DNAの分類では「ハプログループM7a (mtDNA)」というグループだそうで、約2万5000年前に「現在のタイあたり」で誕生し北上して日本列島に到達した系統のようです。

日本人の約7.6%がこの型に属し、沖縄(23%)、本州(7%)の他、北海道アイヌ(16%)という分布だそうです。

つまり、日本にヒトが住みだすのが3~5万年前あたりで、日本人の8%弱のヒトが「タイ」で分岐した人々の末裔ということになります。

日本は地図で見る限りでは、小さい国ということになっています。家も世界の人々の住居に比べると「ウサギ小屋」などと言われているようです。

うさぎ

しかし、歩いて青森に行くとか下関に行くとなると、決して狭い国土だとは思えません。
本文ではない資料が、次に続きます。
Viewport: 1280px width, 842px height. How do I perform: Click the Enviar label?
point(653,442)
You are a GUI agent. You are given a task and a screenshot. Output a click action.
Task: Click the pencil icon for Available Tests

逆に中国やアメリカの国土が、人間という大きさからして必要以上に広すぎるような気がします。

かつての人々が、どのような言語でコミュニケーションを取っていたのかは、文字がないのですから記録もないわけで、想像すらできませんが、墓地があったり土器や石器があるわけですから伝承するための言葉は確実にあったはずですし、集落を作るようになると、身分も階層化されていただろうと思います。

そして、少なくとも現代を生きる我々より、遥かに、知恵を絞って生きていたはずで、彼らは現代でも適応さえすれば生活できそうですが、少なくともワタシは彼らの時代では、生き残れそうもありません。